Optical Properties of Liquid Crystals and LCD Displays

The liquid crystals are used in various consumer audiovisual devices among other office gadgets such as calculators, cell phones, digital cameras, watches, stereos, clocks, laptop computers and other personal organizers. The LCDs are also applied as instruments information display in automobiles speedometers, clocks and navigation aids. Nevertheless, there are a number of competing display technologies such as the light emitting diodes (LEDs), the plasma displays (PDs), and the organic light-emitting diodes.

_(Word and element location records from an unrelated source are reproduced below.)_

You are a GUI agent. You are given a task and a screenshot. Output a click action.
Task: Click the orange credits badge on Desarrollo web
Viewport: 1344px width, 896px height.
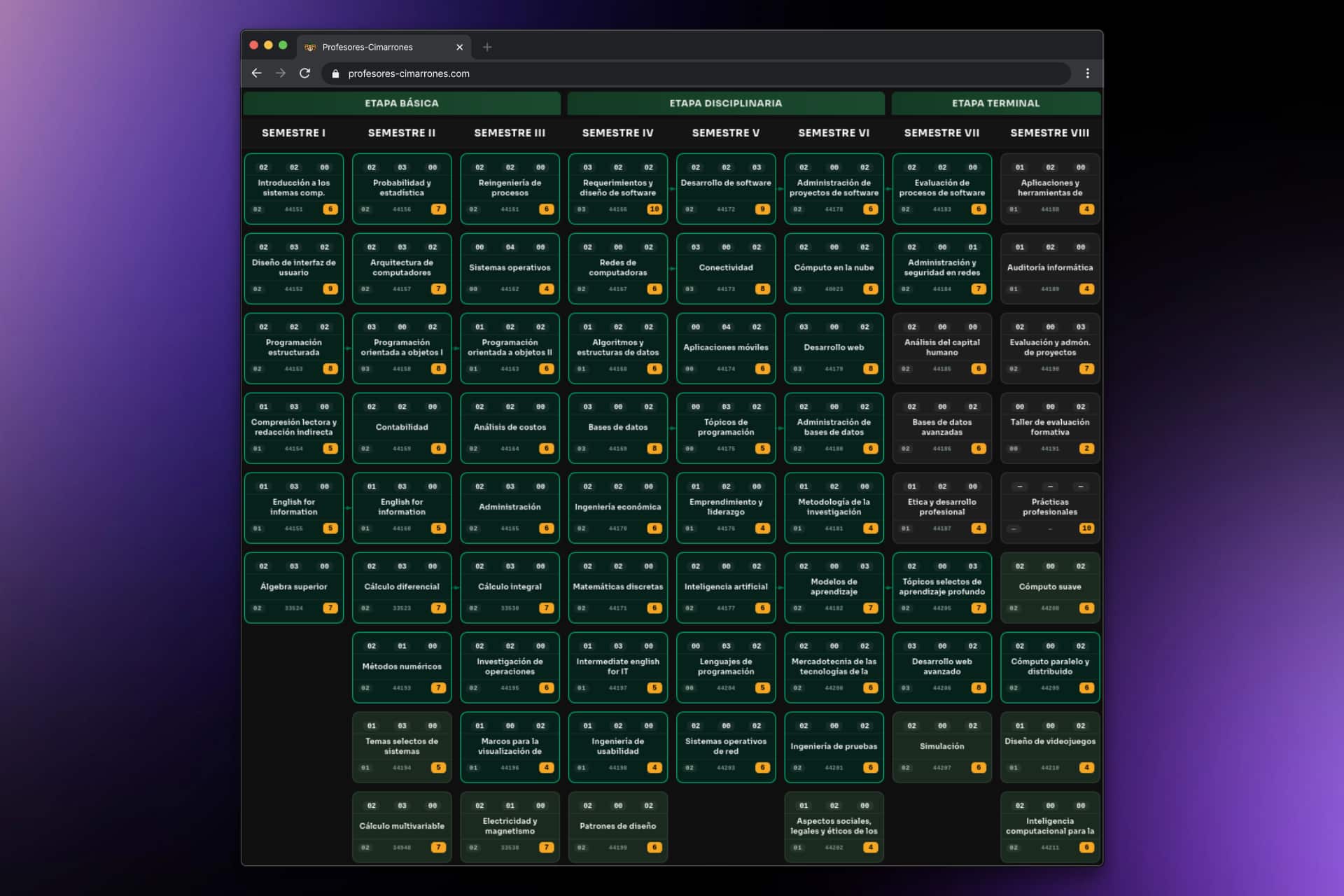pyautogui.click(x=870, y=369)
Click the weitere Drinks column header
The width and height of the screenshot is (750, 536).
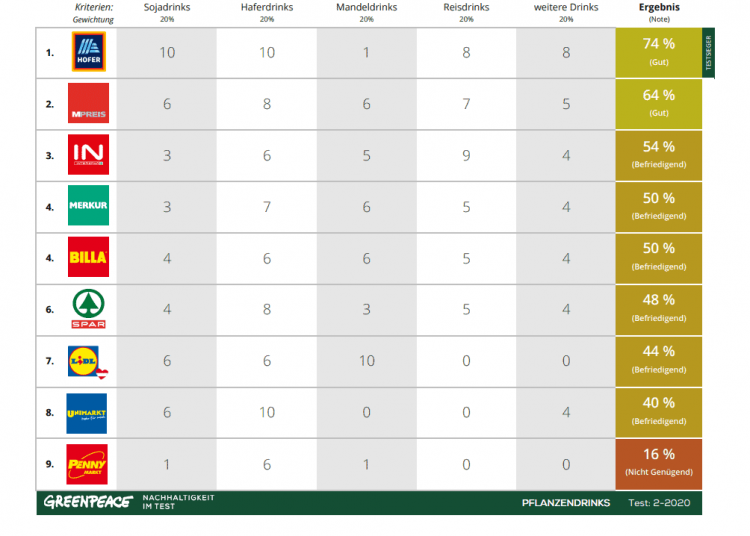(566, 7)
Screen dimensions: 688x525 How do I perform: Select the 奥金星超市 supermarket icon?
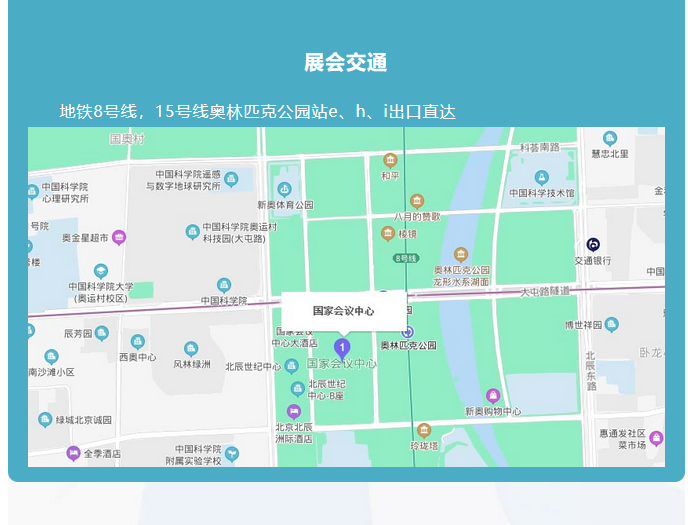(x=119, y=238)
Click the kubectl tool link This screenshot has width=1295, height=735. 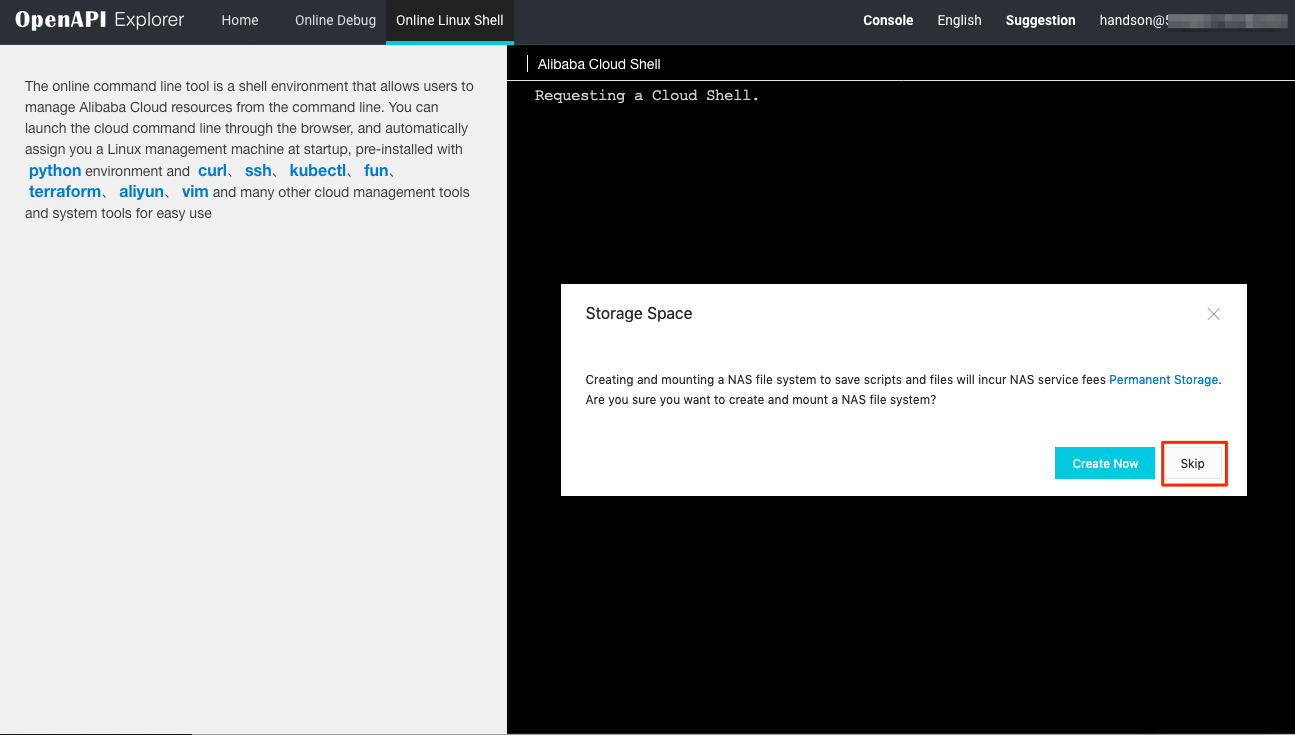(318, 170)
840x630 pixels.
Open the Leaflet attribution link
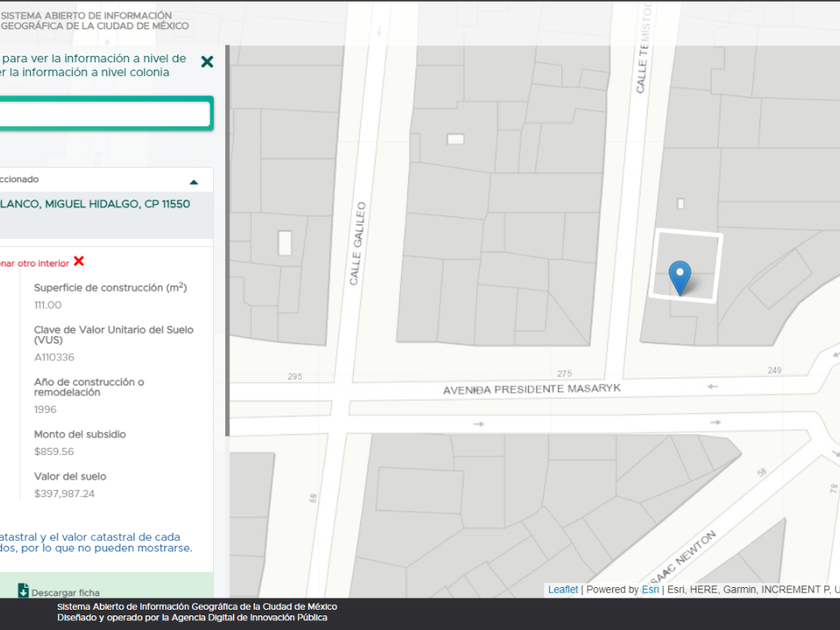pos(562,590)
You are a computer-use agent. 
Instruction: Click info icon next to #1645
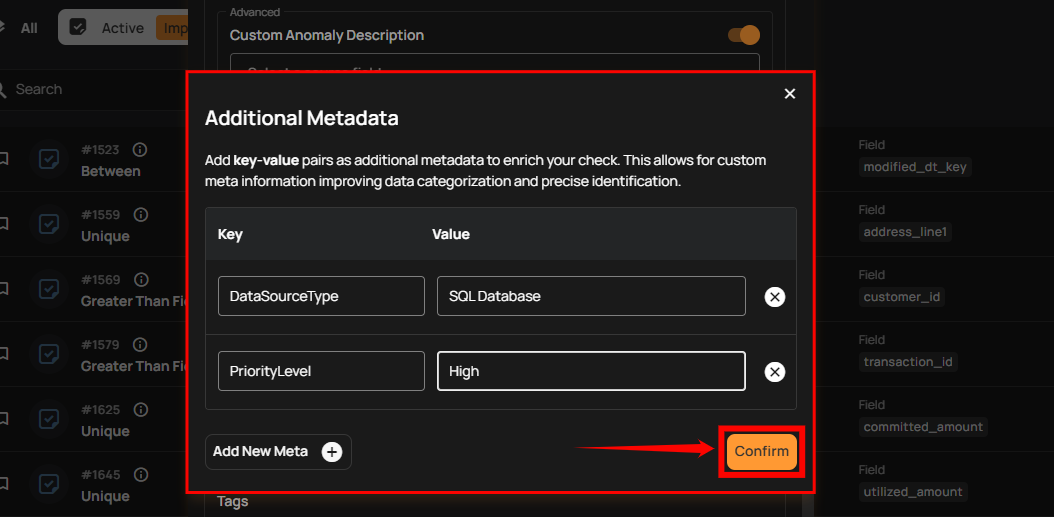(x=141, y=475)
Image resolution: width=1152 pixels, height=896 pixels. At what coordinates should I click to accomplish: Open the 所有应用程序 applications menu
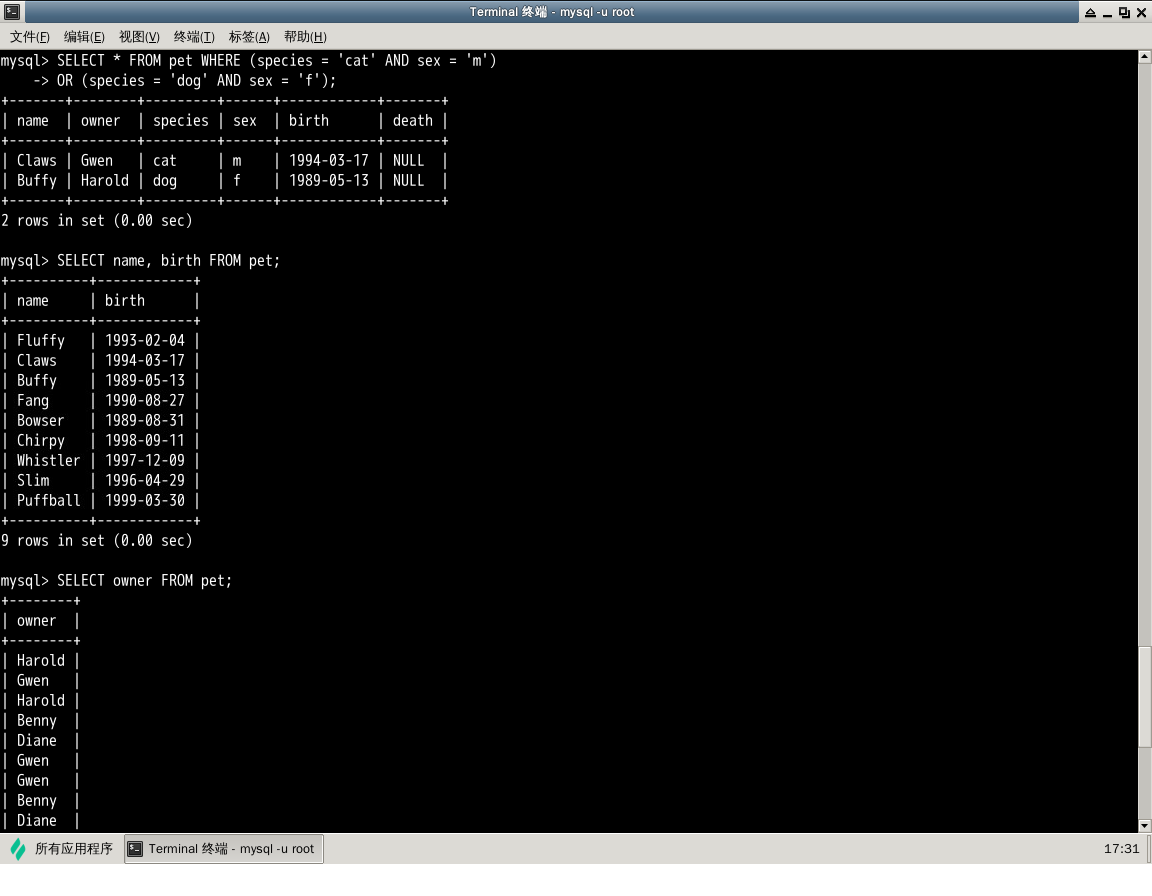pyautogui.click(x=62, y=849)
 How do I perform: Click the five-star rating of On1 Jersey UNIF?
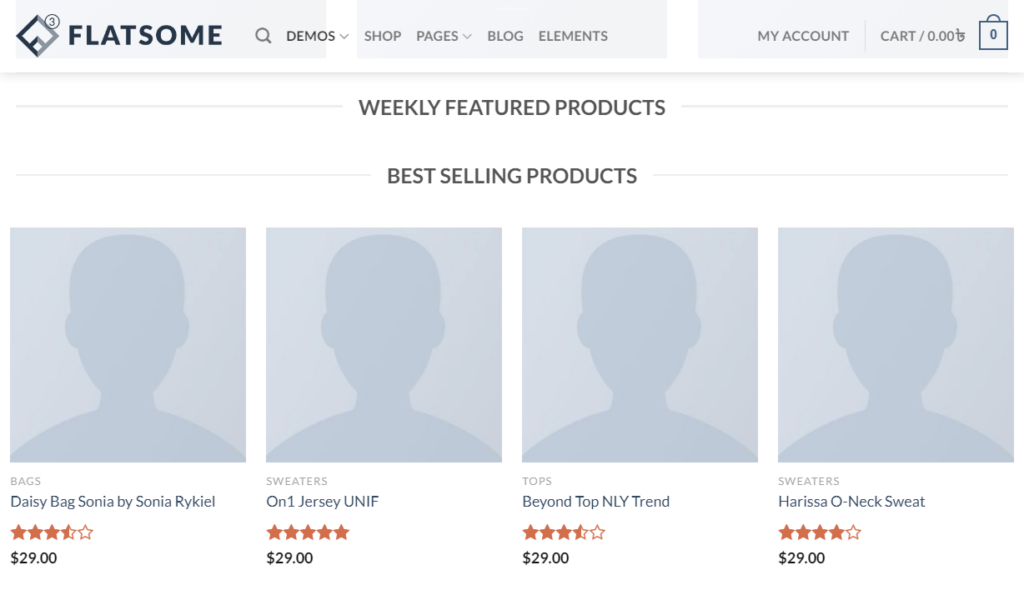308,531
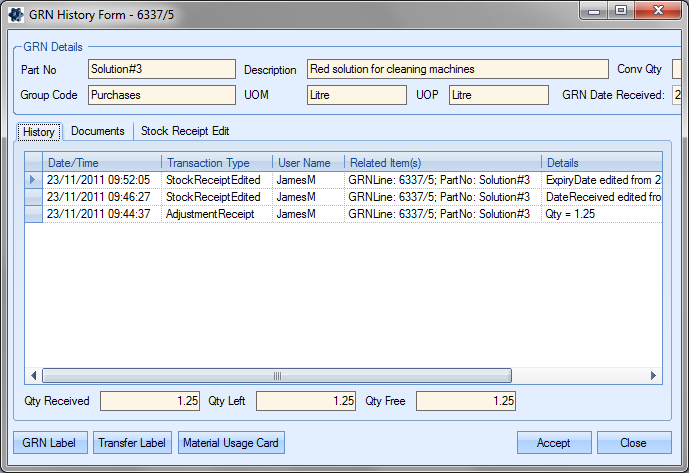
Task: Open the Material Usage Card
Action: click(231, 443)
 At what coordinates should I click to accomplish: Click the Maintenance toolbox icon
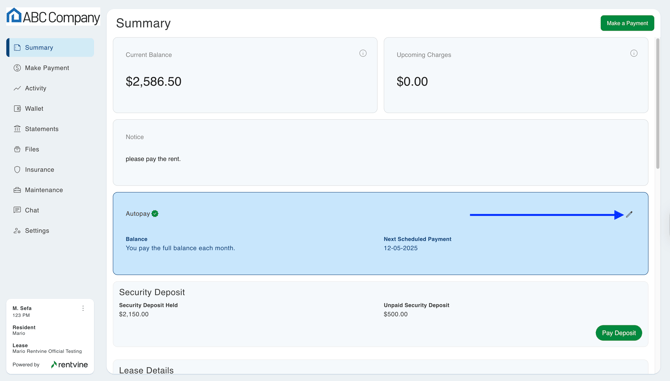[x=17, y=190]
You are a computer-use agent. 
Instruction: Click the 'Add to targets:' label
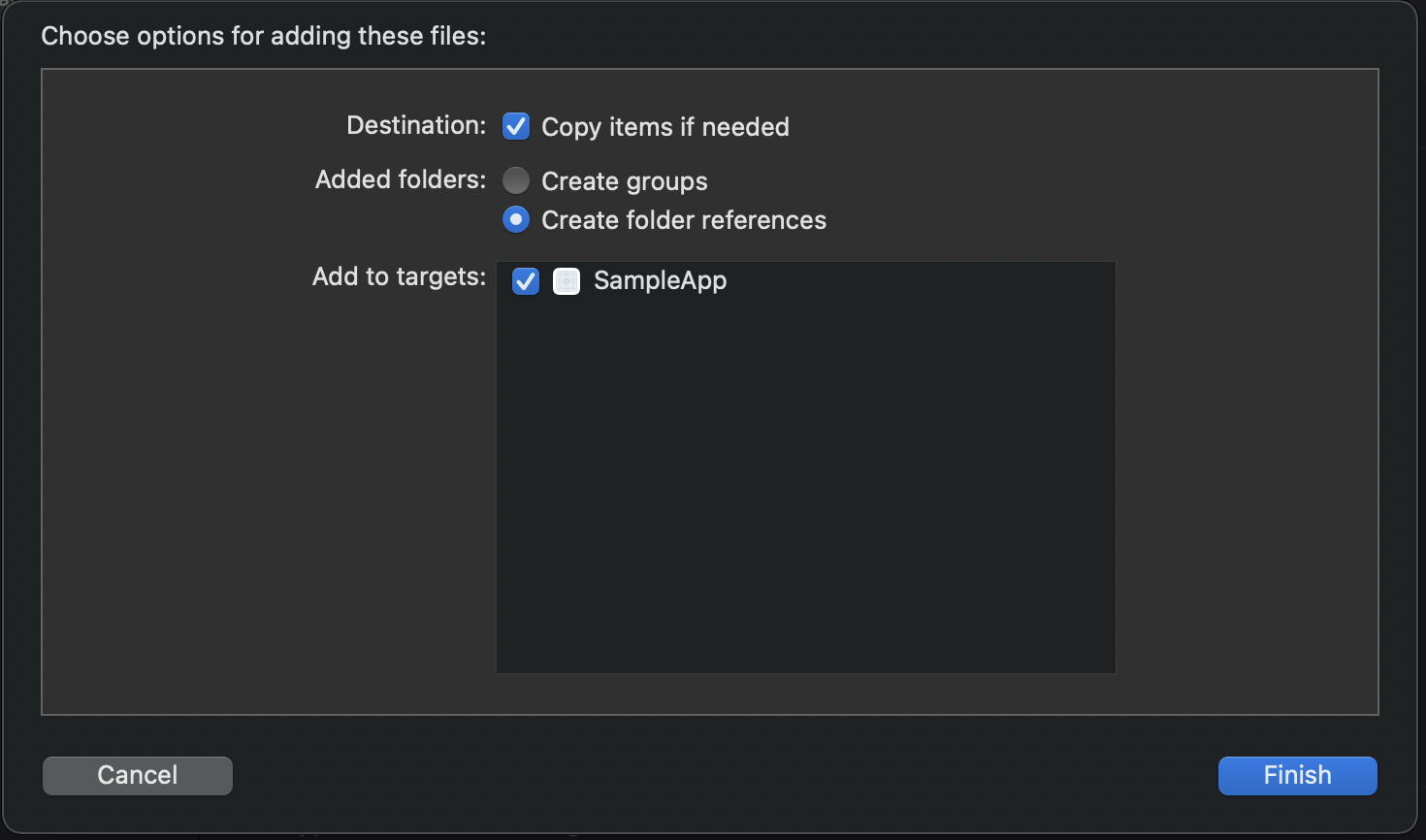pyautogui.click(x=399, y=276)
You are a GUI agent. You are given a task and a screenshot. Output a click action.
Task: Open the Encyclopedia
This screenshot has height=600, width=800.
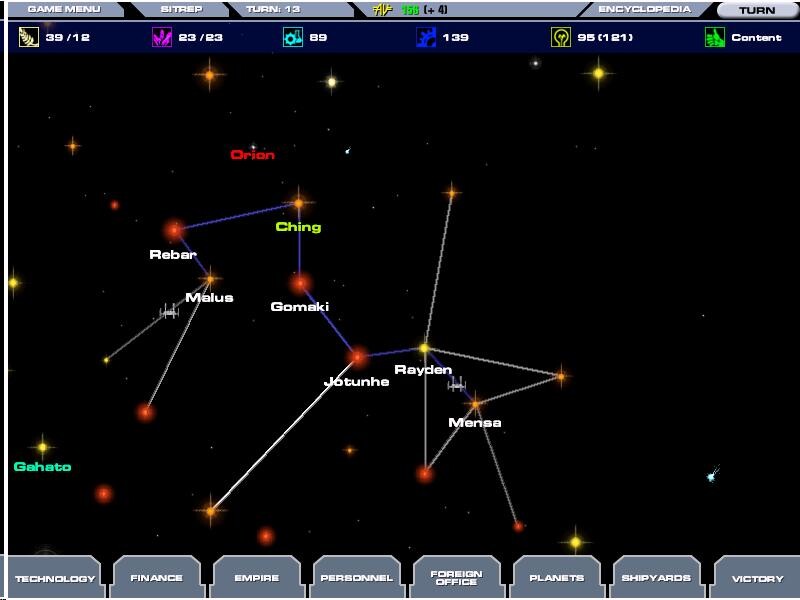click(x=644, y=10)
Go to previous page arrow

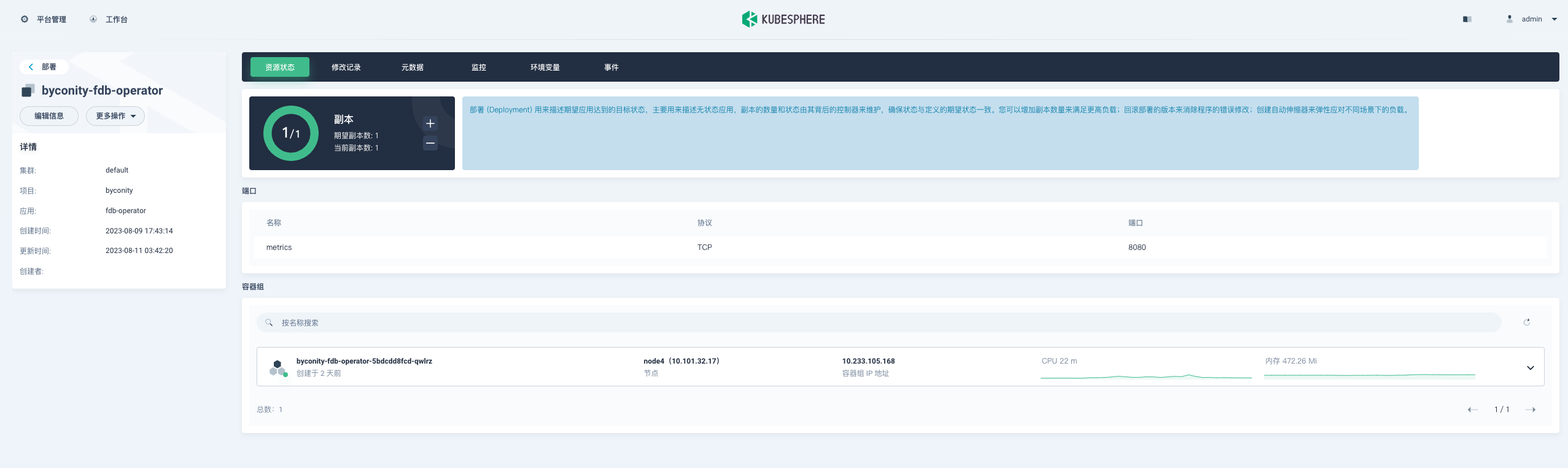1472,410
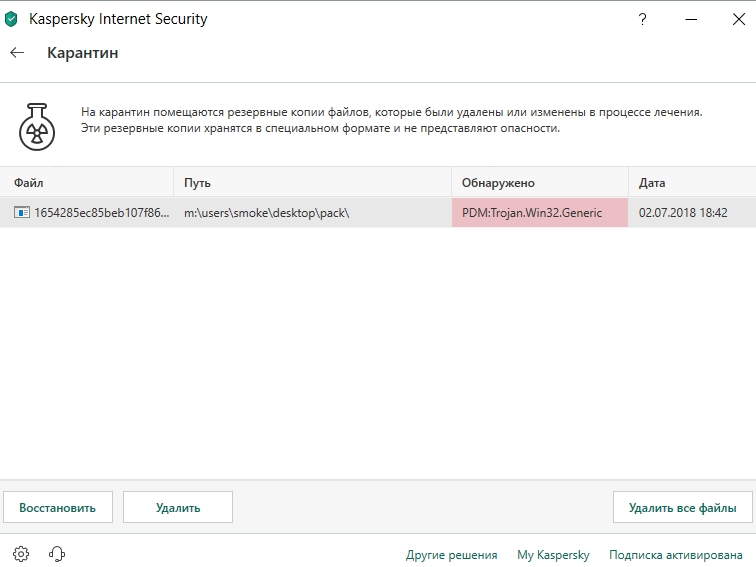Image resolution: width=756 pixels, height=567 pixels.
Task: Sort by the Файл column header
Action: coord(29,183)
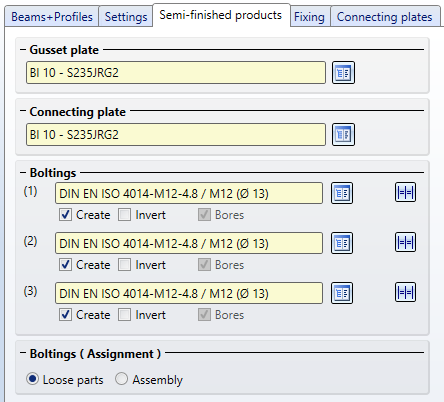This screenshot has width=444, height=402.
Task: Collapse the Gusset plate section
Action: (x=23, y=50)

Liquid crystal displays incorporate the unique properties of certain materials, nematic, selected smectic and cholesteric liquids. In certain liquid phases, the materials exhibit some electro-optic effects attributed to crystals. A typical liquid crystal display contains two electrodes or polarizer. A liquid crystal film material plugs the space between the two electrodes (Gu 2010, p. 6). Glass fibers are used as spacers that keep the thickness of the liquid crystals uniform within a range of 5µ to 10µ (Koide 2014, p. 86). The plates are also known as the polarizers, which are usually orientated at 900 to one another. The twisted phase commonly serves to reorient light that passes through the first plate, which consequently allows the transmission of the light through the second polarizer. When an electric field is applied to the liquid crystal layer, the molecular axes align parallel to the electric field and untwist. In such a state, light is not oriented making the polarized light from the first polarizer, which leads to loss of transparency with a further increase in voltage. This electric field property can be applied in making a pixel switch between the opaque and the transparent on command.